Iraq Fibs on Reconstruction Spending
It seems the U.S. and Iraq are nearing a deal for American forces in Iraq. Whether the GIs are staying or going home ($) in the next few years isn’t clear (and anyway, these are “aspirational timetables,” as Secretary of State Condoleezza Rice put it). But security agreements aside, one thing that’s increasingly clear is that Iraq isn’t exactly mustering its full financial resources to reconstruct the country.
A GAO report released earlier this month concluded that Iraq was basically rolling in the dough. Benefitting from record oil prices, Iraq’s budget surplus is estimated to reach near $80 billion by the end of the year.
Meanwhile, Iraq’s spending on reconstruction projects, the report concluded, has been miserly by comparison. In 2007, the report said, Iraq only actually spent 28 percent of its $12 billion reconstruction budget.
The report must have raised some hackles in Baghdad. Iraqi officials did some math and offered their own numbers to the New York Times. As the Times explains today:
Iraqi Finance Ministry officials provided the new figures to The New York Times in the hope of countering that criticism, saying they spent 57 percent of their annual reconstruction budget in the first half of 2008—a clear sign of improvement.
There’s just one problem. Well, actually, there are many. The numbers are basically bogus and based on a series of quite creative accounting moves. For example, the Times points out “Iraqi officials define money they intend to spend as money already spent.” There is also the slight problem that “the Iraqi math appears to be incorrect.”

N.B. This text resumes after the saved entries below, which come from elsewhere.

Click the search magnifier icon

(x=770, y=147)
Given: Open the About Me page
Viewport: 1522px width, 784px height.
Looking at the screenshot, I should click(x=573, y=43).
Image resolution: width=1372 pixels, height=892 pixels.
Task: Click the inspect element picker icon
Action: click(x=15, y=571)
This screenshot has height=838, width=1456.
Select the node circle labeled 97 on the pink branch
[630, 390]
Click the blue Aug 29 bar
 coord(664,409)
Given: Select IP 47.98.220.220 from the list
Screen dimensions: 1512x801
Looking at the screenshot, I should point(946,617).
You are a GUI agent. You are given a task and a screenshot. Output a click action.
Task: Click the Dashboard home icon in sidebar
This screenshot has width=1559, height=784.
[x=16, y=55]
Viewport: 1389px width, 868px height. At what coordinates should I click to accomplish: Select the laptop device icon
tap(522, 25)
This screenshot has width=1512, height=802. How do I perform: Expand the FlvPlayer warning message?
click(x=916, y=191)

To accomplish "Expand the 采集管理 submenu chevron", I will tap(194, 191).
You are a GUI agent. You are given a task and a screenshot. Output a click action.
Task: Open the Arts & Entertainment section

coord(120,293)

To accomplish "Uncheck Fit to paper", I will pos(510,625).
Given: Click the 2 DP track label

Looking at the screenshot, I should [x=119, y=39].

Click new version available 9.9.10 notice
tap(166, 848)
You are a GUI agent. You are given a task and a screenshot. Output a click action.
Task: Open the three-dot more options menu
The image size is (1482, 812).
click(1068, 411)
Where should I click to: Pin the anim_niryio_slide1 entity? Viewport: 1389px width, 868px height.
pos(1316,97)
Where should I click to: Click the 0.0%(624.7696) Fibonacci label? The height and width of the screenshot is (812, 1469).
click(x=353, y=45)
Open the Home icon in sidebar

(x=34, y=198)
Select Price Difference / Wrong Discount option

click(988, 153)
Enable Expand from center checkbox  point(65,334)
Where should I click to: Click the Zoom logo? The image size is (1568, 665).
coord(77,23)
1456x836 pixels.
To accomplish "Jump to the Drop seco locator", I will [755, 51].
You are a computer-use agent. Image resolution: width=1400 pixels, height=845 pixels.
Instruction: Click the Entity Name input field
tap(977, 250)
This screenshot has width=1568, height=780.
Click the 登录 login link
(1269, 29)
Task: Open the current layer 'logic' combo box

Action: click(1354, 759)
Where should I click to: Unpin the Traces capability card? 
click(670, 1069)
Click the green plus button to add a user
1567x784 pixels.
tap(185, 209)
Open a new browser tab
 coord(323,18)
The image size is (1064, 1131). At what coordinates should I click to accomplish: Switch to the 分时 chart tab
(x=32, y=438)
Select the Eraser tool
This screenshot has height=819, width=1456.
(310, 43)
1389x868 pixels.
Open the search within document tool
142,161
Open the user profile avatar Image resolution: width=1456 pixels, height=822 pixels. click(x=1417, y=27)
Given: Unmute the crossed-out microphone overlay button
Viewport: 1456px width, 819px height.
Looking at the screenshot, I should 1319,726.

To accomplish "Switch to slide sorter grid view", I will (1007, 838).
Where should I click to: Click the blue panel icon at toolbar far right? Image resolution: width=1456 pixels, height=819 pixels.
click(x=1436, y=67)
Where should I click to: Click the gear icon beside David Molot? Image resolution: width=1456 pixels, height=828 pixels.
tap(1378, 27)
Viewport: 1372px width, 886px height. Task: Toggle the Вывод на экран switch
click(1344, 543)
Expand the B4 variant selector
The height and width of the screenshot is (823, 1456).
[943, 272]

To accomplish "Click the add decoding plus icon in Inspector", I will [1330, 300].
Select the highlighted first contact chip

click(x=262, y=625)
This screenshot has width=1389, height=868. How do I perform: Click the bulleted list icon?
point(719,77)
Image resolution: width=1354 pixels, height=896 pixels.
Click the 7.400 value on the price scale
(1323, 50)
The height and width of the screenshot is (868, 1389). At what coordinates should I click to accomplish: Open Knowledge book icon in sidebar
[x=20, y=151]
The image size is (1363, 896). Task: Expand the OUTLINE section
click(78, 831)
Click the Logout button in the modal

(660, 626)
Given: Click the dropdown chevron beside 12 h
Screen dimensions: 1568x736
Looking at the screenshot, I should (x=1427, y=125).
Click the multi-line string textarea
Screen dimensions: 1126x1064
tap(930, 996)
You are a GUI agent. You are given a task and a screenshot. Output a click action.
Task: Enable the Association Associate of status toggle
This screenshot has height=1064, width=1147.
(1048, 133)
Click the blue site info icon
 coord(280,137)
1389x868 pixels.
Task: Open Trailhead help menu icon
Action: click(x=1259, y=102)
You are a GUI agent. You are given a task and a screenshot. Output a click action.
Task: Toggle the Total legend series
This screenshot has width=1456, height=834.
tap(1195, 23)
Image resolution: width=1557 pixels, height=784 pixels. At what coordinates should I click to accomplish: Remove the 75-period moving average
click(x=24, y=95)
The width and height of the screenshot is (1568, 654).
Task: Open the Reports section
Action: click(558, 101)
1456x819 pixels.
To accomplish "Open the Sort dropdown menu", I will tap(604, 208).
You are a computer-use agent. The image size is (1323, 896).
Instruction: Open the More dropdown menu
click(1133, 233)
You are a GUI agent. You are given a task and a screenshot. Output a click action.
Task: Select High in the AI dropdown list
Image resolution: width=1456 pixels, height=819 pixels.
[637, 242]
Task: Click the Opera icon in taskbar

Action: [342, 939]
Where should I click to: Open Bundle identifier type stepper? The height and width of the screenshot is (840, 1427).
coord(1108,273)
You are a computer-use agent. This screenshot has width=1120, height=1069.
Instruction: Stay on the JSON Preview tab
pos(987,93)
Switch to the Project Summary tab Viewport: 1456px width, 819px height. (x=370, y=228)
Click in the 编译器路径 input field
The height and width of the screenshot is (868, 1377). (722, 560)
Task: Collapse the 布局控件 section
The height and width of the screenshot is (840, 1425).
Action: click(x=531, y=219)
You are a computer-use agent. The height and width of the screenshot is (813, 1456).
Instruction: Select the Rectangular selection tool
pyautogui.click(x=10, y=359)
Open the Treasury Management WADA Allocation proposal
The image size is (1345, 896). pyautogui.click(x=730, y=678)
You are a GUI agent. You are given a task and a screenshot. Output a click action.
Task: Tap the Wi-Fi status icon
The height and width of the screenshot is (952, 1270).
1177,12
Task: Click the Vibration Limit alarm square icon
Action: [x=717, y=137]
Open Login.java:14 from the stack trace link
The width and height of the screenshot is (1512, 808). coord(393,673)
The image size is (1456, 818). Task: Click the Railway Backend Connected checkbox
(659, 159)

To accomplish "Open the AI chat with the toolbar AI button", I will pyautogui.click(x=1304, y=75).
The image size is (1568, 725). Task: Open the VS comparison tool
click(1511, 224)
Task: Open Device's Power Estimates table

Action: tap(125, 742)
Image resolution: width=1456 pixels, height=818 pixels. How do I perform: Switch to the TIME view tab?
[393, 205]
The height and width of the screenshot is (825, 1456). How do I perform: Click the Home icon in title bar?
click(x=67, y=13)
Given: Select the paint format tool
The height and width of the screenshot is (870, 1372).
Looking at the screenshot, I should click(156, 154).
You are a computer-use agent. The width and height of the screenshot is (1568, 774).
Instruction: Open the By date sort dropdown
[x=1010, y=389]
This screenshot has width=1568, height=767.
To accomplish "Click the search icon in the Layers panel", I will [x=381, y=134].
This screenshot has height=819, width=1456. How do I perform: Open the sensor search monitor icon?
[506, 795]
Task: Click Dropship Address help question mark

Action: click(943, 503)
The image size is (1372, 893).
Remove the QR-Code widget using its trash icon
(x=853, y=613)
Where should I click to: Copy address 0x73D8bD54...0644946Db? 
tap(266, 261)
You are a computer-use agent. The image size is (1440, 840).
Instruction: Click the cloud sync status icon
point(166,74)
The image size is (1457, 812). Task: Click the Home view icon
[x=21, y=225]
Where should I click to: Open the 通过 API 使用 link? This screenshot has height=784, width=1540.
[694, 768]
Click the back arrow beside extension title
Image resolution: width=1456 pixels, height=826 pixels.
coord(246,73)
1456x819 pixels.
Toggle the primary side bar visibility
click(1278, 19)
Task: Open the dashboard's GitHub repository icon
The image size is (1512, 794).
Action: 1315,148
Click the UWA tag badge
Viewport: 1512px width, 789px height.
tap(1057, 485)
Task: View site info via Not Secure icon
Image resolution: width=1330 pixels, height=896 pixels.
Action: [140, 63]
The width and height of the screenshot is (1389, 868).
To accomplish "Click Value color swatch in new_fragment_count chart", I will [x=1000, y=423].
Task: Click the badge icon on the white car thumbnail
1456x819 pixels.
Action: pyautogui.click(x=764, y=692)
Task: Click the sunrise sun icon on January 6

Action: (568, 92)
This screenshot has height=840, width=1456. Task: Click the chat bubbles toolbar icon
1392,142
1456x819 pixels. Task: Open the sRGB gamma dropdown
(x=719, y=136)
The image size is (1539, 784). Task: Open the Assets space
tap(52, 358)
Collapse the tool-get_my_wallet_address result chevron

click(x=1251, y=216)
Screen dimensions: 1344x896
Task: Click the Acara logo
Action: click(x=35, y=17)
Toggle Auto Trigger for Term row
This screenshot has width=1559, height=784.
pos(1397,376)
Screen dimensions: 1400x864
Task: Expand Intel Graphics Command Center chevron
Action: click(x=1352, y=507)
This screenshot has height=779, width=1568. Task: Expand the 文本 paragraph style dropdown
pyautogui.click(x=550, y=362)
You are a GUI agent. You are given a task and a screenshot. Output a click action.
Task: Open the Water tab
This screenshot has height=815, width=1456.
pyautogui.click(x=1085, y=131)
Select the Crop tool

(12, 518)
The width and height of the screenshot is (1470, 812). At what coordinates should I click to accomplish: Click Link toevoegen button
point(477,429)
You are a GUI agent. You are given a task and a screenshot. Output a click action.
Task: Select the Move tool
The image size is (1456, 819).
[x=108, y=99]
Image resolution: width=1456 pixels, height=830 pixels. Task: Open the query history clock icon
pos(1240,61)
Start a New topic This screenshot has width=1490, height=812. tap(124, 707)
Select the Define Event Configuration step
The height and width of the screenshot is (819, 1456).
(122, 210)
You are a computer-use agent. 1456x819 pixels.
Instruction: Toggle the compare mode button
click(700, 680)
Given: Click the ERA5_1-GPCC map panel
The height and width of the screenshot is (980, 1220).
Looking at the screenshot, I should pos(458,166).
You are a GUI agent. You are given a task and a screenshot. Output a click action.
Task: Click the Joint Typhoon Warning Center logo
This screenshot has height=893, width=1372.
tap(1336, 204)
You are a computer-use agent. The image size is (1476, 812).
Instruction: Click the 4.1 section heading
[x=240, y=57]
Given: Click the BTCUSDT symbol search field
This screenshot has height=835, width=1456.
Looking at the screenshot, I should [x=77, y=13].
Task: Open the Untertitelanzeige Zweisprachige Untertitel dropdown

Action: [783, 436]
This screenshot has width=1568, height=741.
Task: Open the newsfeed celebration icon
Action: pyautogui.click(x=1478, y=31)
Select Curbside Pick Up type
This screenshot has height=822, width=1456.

The Times re-crunched the numbers and concluded that Iraq’s spending on reconstruction is “less than a third of the rate claimed by Iraqi officials.” Once the Times stripped away all the flim-flam, it estimated that the Iraqi government has actually spent just under nine percent of its budget this year on reconstruction.
And even that might overstate the help. “Is there any evidence that they’re actually providing public goods?” one reconstruction expert told the Times. “Because expenditures by themselves, or the stated financial tables, don’t tell you that.”
Iraqi officials don’t seem overly disturbed by the latest criticisms or the notion that they should be spending more of their budget surplus. The needs are just too big. “We have a shortage in housing, at least two million units,” said Iraq’s finance minister. “What is $20 billion? It’s nothing.”